Required work:
The job is to output each record again, character for character.
BEGIN Provided data
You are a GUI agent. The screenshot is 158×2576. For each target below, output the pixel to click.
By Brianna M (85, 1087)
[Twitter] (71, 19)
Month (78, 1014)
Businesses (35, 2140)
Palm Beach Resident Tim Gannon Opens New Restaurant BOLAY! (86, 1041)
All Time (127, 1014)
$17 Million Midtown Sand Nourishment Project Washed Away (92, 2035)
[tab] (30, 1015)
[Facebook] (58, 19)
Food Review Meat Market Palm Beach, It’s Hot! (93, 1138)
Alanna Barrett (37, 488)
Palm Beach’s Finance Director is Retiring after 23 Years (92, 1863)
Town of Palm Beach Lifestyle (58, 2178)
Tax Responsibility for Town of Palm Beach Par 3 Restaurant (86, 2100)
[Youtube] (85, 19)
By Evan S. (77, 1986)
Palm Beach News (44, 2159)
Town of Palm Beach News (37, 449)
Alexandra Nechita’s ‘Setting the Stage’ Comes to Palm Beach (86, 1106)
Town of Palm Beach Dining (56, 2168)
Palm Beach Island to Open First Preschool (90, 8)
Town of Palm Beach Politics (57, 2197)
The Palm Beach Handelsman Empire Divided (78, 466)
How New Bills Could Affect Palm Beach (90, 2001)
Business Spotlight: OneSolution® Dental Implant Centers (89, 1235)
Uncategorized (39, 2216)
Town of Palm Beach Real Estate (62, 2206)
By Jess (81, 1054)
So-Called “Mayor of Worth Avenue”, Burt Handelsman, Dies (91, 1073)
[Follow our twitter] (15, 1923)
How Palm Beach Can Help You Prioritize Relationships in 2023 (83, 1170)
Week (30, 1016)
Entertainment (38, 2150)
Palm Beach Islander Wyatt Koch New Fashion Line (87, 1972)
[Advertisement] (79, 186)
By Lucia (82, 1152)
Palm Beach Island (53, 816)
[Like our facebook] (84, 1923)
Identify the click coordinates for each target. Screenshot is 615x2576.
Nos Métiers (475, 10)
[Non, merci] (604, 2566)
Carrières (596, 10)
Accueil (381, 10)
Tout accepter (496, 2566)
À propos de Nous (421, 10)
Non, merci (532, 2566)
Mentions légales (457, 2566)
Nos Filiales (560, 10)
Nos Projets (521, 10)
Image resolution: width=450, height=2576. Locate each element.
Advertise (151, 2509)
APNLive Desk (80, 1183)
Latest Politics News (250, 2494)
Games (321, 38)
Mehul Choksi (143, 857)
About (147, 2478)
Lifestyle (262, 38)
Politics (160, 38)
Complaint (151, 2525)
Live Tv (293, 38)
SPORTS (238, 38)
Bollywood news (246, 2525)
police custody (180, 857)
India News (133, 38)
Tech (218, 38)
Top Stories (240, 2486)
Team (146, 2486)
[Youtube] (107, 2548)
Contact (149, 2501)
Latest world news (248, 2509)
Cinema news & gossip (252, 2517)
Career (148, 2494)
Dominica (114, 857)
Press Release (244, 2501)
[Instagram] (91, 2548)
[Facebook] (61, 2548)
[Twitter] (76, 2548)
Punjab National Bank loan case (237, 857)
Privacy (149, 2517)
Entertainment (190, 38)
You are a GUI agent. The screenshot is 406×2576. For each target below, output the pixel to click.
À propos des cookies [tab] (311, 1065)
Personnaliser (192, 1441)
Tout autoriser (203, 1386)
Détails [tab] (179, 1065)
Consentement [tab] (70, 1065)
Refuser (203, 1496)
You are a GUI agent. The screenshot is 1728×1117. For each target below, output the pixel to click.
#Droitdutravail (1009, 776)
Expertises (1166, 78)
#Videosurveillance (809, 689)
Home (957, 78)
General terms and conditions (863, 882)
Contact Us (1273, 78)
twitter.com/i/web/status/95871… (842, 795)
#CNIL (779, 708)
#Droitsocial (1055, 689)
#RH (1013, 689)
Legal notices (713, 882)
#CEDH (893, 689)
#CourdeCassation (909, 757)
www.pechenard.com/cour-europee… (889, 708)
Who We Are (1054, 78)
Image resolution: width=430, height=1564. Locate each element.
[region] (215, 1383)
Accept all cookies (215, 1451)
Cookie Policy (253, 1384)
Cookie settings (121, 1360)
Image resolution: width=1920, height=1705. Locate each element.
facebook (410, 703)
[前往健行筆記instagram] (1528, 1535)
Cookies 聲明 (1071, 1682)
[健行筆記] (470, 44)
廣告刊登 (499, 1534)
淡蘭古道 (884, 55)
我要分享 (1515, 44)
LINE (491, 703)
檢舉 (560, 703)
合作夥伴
END Provided data
Task answer:
You are a GUI agent. The screenshot is 158×2576. For each target below, output the pixel to click.
By Brianna M (85, 1087)
[Twitter] (71, 19)
Month (78, 1014)
Businesses (35, 2140)
Palm Beach Resident Tim Gannon Opens New Restaurant BOLAY! (86, 1041)
All Time (127, 1014)
$17 Million Midtown Sand Nourishment Project Washed Away (92, 2035)
[tab] (30, 1015)
[Facebook] (58, 19)
Food Review Meat Market Palm Beach, It’s Hot! (93, 1138)
Alanna Barrett (37, 488)
Palm Beach’s Finance Director is Retiring after 23 Years (92, 1863)
Town of Palm Beach Lifestyle (58, 2178)
Tax Responsibility for Town of Palm Beach Par 3 Restaurant (86, 2100)
[Youtube] (85, 19)
By Evan S. (77, 1986)
Palm Beach News (44, 2159)
Town of Palm Beach News (37, 449)
Alexandra Nechita’s ‘Setting the Stage’ Comes to Palm Beach (86, 1106)
Town of Palm Beach Dining (56, 2168)
Palm Beach Island to Open First Preschool (90, 8)
Town of Palm Beach Politics (57, 2197)
The Palm Beach Handelsman Empire Divided (78, 466)
How New Bills Could Affect Palm Beach (90, 2001)
Business Spotlight: OneSolution® Dental Implant Centers (89, 1235)
Uncategorized (39, 2216)
Town of Palm Beach Real Estate (62, 2206)
By Jess (81, 1054)
So-Called “Mayor of Worth Avenue”, Burt Handelsman, Dies (91, 1073)
[Follow our twitter] (15, 1923)
How Palm Beach Can Help You Prioritize Relationships in 2023 (83, 1170)
Week (30, 1016)
Entertainment (38, 2150)
Palm Beach Islander Wyatt Koch New Fashion Line (87, 1972)
[Advertisement] (79, 186)
By Lucia (82, 1152)
Palm Beach Island (53, 816)
[Like our facebook] (84, 1923)
Identify the click coordinates for each target. Screenshot is 615x2576.
Nos Métiers (475, 10)
[Non, merci] (604, 2566)
Carrières (596, 10)
Accueil (381, 10)
Tout accepter (496, 2566)
À propos de Nous (421, 10)
Non, merci (532, 2566)
Mentions légales (457, 2566)
Nos Filiales (560, 10)
Nos Projets (521, 10)
Image resolution: width=450, height=2576. Locate each element.
Advertise (151, 2509)
APNLive Desk (80, 1183)
Latest Politics News (250, 2494)
Games (321, 38)
Mehul Choksi (143, 857)
About (147, 2478)
Lifestyle (262, 38)
Politics (160, 38)
Complaint (151, 2525)
Live Tv (293, 38)
SPORTS (238, 38)
Bollywood news (246, 2525)
police custody (180, 857)
India News (133, 38)
Tech (218, 38)
Top Stories (240, 2486)
Team (146, 2486)
[Youtube] (107, 2548)
Contact (149, 2501)
Latest world news (248, 2509)
Cinema news & gossip (252, 2517)
Career (148, 2494)
Dominica (114, 857)
Press Release (244, 2501)
[Instagram] (91, 2548)
[Facebook] (61, 2548)
[Twitter] (76, 2548)
Punjab National Bank loan case (237, 857)
Privacy (149, 2517)
Entertainment (190, 38)
You are a GUI agent. The screenshot is 406×2576. For each target below, output the pixel to click.
À propos des cookies [tab] (311, 1065)
Personnaliser (192, 1441)
Tout autoriser (203, 1386)
Détails [tab] (179, 1065)
Consentement [tab] (70, 1065)
Refuser (203, 1496)
You are a GUI agent. The screenshot is 1728×1117. For each target below, output the pixel to click.
#Droitdutravail (1009, 776)
Expertises (1166, 78)
#Videosurveillance (809, 689)
Home (957, 78)
General terms and conditions (863, 882)
Contact Us (1273, 78)
twitter.com/i/web/status/95871… (842, 795)
#CNIL (779, 708)
#Droitsocial (1055, 689)
#RH (1013, 689)
Legal notices (713, 882)
#CEDH (893, 689)
#CourdeCassation (909, 757)
www.pechenard.com/cour-europee… (889, 708)
Who We Are (1054, 78)
Image resolution: width=430, height=1564. Locate each element.
[region] (215, 1383)
Accept all cookies (215, 1451)
Cookie Policy (253, 1384)
Cookie settings (121, 1360)
Image resolution: width=1920, height=1705. Locate each element.
facebook (410, 703)
[前往健行筆記instagram] (1528, 1535)
Cookies 聲明 (1071, 1682)
[健行筆記] (470, 44)
廣告刊登 (499, 1534)
淡蘭古道 (884, 55)
我要分享 (1515, 44)
LINE (491, 703)
檢舉 (560, 703)
合作夥伴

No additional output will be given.